### [TASK TO CARRY OUT]
Reproduce each of the following lines word for word.

(Some records)
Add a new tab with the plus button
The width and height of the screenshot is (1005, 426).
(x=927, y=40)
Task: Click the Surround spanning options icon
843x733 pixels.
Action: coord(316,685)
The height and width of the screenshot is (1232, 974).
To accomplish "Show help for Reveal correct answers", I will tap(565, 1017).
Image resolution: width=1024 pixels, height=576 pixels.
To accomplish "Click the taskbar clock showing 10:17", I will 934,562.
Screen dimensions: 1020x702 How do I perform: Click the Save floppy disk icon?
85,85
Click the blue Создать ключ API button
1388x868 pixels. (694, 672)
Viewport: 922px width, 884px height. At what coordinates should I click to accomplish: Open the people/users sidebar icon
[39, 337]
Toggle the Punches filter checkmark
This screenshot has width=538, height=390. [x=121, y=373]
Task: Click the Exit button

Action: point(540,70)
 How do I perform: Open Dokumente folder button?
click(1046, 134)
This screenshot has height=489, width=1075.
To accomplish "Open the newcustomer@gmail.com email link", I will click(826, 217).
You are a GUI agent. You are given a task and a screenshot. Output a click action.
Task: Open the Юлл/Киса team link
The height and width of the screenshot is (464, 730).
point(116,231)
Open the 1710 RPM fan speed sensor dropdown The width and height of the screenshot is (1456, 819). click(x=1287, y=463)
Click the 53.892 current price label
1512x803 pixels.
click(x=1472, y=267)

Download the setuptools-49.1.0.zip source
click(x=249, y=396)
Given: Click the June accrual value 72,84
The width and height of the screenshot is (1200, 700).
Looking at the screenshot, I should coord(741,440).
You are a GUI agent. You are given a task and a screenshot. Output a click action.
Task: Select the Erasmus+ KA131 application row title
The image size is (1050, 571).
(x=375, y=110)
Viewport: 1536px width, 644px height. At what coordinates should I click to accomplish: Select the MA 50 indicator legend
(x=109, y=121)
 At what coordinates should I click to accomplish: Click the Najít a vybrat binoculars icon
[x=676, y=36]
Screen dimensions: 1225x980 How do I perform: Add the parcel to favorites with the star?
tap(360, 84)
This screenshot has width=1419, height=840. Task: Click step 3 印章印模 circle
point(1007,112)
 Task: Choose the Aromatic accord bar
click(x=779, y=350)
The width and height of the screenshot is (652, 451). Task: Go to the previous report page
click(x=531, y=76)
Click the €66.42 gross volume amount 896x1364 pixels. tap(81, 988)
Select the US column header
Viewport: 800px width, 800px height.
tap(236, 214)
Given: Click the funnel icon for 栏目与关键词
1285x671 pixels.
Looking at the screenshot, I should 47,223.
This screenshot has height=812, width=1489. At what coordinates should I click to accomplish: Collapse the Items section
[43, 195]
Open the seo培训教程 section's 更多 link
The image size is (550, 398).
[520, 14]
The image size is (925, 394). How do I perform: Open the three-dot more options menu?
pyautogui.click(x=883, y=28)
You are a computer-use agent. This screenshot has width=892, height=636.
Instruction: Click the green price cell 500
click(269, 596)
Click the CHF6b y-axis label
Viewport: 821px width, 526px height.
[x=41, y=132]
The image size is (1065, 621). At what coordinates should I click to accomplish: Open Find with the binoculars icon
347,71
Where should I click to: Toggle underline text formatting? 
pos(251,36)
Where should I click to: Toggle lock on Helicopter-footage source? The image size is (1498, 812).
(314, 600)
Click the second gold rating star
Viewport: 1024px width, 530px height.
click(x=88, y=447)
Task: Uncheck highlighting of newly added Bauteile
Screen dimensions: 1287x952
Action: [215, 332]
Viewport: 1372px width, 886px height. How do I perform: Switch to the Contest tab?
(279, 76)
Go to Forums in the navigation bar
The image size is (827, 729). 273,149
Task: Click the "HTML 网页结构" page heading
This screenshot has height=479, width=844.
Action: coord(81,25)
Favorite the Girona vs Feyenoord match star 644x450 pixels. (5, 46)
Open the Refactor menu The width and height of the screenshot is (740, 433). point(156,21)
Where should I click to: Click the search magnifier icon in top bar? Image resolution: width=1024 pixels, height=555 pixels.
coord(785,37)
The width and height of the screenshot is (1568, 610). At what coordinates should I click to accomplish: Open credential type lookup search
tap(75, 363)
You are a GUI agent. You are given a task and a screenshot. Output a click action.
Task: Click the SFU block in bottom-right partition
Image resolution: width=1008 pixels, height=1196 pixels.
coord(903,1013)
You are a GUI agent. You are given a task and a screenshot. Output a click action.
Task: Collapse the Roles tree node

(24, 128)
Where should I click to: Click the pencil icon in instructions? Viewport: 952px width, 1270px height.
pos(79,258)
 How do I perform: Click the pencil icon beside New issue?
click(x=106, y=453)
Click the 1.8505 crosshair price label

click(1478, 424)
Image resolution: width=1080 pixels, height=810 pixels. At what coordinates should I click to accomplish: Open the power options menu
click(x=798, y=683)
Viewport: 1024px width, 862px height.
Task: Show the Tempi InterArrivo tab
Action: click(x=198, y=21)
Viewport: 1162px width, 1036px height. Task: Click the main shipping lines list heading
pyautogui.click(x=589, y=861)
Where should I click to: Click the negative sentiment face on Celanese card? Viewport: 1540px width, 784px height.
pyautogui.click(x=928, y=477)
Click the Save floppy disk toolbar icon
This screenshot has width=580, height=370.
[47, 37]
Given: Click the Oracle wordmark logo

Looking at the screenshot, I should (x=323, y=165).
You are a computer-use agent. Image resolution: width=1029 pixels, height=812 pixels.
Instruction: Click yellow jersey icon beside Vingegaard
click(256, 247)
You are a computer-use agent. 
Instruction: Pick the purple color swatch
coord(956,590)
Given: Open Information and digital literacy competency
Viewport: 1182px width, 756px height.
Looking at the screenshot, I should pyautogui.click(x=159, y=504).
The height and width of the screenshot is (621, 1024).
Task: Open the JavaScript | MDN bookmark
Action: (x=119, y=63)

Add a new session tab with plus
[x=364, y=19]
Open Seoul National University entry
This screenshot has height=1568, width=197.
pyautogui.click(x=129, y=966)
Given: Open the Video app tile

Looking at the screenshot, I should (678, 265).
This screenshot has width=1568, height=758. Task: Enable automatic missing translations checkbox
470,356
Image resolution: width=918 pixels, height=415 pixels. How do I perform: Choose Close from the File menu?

### [PROBLEM SOLUTION]
Add a new tab with the plus button
The width and height of the screenshot is (1005, 426).
(x=927, y=40)
Task: Click the Surround spanning options icon
843x733 pixels.
Action: coord(316,685)
The height and width of the screenshot is (1232, 974).
To accomplish "Show help for Reveal correct answers", I will tap(565, 1017).
Image resolution: width=1024 pixels, height=576 pixels.
To accomplish "Click the taskbar clock showing 10:17", I will 934,562.
Screen dimensions: 1020x702 How do I perform: Click the Save floppy disk icon?
85,85
Click the blue Создать ключ API button
1388x868 pixels. (694, 672)
Viewport: 922px width, 884px height. At what coordinates should I click to accomplish: Open the people/users sidebar icon
[39, 337]
Toggle the Punches filter checkmark
This screenshot has width=538, height=390. [x=121, y=373]
Task: Click the Exit button

Action: point(540,70)
 How do I perform: Open Dokumente folder button?
click(1046, 134)
This screenshot has height=489, width=1075.
To accomplish "Open the newcustomer@gmail.com email link", I will click(826, 217).
You are a GUI agent. You are given a task and a screenshot. Output a click action.
Task: Open the Юлл/Киса team link
The height and width of the screenshot is (464, 730).
point(116,231)
Open the 1710 RPM fan speed sensor dropdown The width and height of the screenshot is (1456, 819). click(x=1287, y=463)
Click the 53.892 current price label
1512x803 pixels.
click(x=1472, y=267)

Download the setuptools-49.1.0.zip source
click(x=249, y=396)
Given: Click the June accrual value 72,84
The width and height of the screenshot is (1200, 700).
Looking at the screenshot, I should coord(741,440).
You are a GUI agent. You are given a task and a screenshot. Output a click action.
Task: Select the Erasmus+ KA131 application row title
The image size is (1050, 571).
(x=375, y=110)
Viewport: 1536px width, 644px height. At what coordinates should I click to accomplish: Select the MA 50 indicator legend
(x=109, y=121)
 At what coordinates should I click to accomplish: Click the Najít a vybrat binoculars icon
[x=676, y=36]
Screen dimensions: 1225x980 How do I perform: Add the parcel to favorites with the star?
tap(360, 84)
This screenshot has width=1419, height=840. Task: Click step 3 印章印模 circle
point(1007,112)
 Task: Choose the Aromatic accord bar
click(x=779, y=350)
The width and height of the screenshot is (652, 451). Task: Go to the previous report page
click(x=531, y=76)
Click the €66.42 gross volume amount 896x1364 pixels. tap(81, 988)
Select the US column header
Viewport: 800px width, 800px height.
tap(236, 214)
Given: Click the funnel icon for 栏目与关键词
1285x671 pixels.
Looking at the screenshot, I should 47,223.
This screenshot has height=812, width=1489. At what coordinates should I click to accomplish: Collapse the Items section
[43, 195]
Open the seo培训教程 section's 更多 link
The image size is (550, 398).
[520, 14]
The image size is (925, 394). How do I perform: Open the three-dot more options menu?
pyautogui.click(x=883, y=28)
You are a computer-use agent. This screenshot has width=892, height=636.
Instruction: Click the green price cell 500
click(269, 596)
Click the CHF6b y-axis label
Viewport: 821px width, 526px height.
[x=41, y=132]
The image size is (1065, 621). At what coordinates should I click to accomplish: Open Find with the binoculars icon
347,71
Where should I click to: Toggle underline text formatting? 
pos(251,36)
Where should I click to: Toggle lock on Helicopter-footage source? The image size is (1498, 812).
(314, 600)
Click the second gold rating star
Viewport: 1024px width, 530px height.
click(x=88, y=447)
Task: Uncheck highlighting of newly added Bauteile
Screen dimensions: 1287x952
Action: [215, 332]
Viewport: 1372px width, 886px height. How do I perform: Switch to the Contest tab?
(279, 76)
Go to Forums in the navigation bar
The image size is (827, 729). 273,149
Task: Click the "HTML 网页结构" page heading
This screenshot has height=479, width=844.
Action: coord(81,25)
Favorite the Girona vs Feyenoord match star 644x450 pixels. (5, 46)
Open the Refactor menu The width and height of the screenshot is (740, 433). point(156,21)
Where should I click to: Click the search magnifier icon in top bar? Image resolution: width=1024 pixels, height=555 pixels.
coord(785,37)
The width and height of the screenshot is (1568, 610). At what coordinates should I click to accomplish: Open credential type lookup search
tap(75, 363)
You are a GUI agent. You are given a task and a screenshot. Output a click action.
Task: Click the SFU block in bottom-right partition
Image resolution: width=1008 pixels, height=1196 pixels.
coord(903,1013)
You are a GUI agent. You are given a task and a screenshot. Output a click action.
Task: Collapse the Roles tree node

(24, 128)
Where should I click to: Click the pencil icon in instructions? Viewport: 952px width, 1270px height.
pos(79,258)
 How do I perform: Click the pencil icon beside New issue?
click(x=106, y=453)
Click the 1.8505 crosshair price label

click(1478, 424)
Image resolution: width=1080 pixels, height=810 pixels. At what coordinates should I click to accomplish: Open the power options menu
click(x=798, y=683)
Viewport: 1024px width, 862px height.
Task: Show the Tempi InterArrivo tab
Action: click(x=198, y=21)
Viewport: 1162px width, 1036px height. Task: Click the main shipping lines list heading
pyautogui.click(x=589, y=861)
Where should I click to: Click the negative sentiment face on Celanese card? Viewport: 1540px width, 784px height.
pyautogui.click(x=928, y=477)
Click the Save floppy disk toolbar icon
This screenshot has width=580, height=370.
[47, 37]
Given: Click the Oracle wordmark logo

Looking at the screenshot, I should (x=323, y=165).
You are a computer-use agent. Image resolution: width=1029 pixels, height=812 pixels.
Instruction: Click yellow jersey icon beside Vingegaard
click(256, 247)
You are a computer-use agent. 
Instruction: Pick the purple color swatch
coord(956,590)
Given: Open Information and digital literacy competency
Viewport: 1182px width, 756px height.
Looking at the screenshot, I should pyautogui.click(x=159, y=504).
The height and width of the screenshot is (621, 1024).
Task: Open the JavaScript | MDN bookmark
Action: (x=119, y=63)

Add a new session tab with plus
[x=364, y=19]
Open Seoul National University entry
This screenshot has height=1568, width=197.
pyautogui.click(x=129, y=966)
Given: Open the Video app tile

Looking at the screenshot, I should (678, 265).
This screenshot has width=1568, height=758. Task: Enable automatic missing translations checkbox
470,356
Image resolution: width=918 pixels, height=415 pixels. How do I perform: Choose Close from the File menu?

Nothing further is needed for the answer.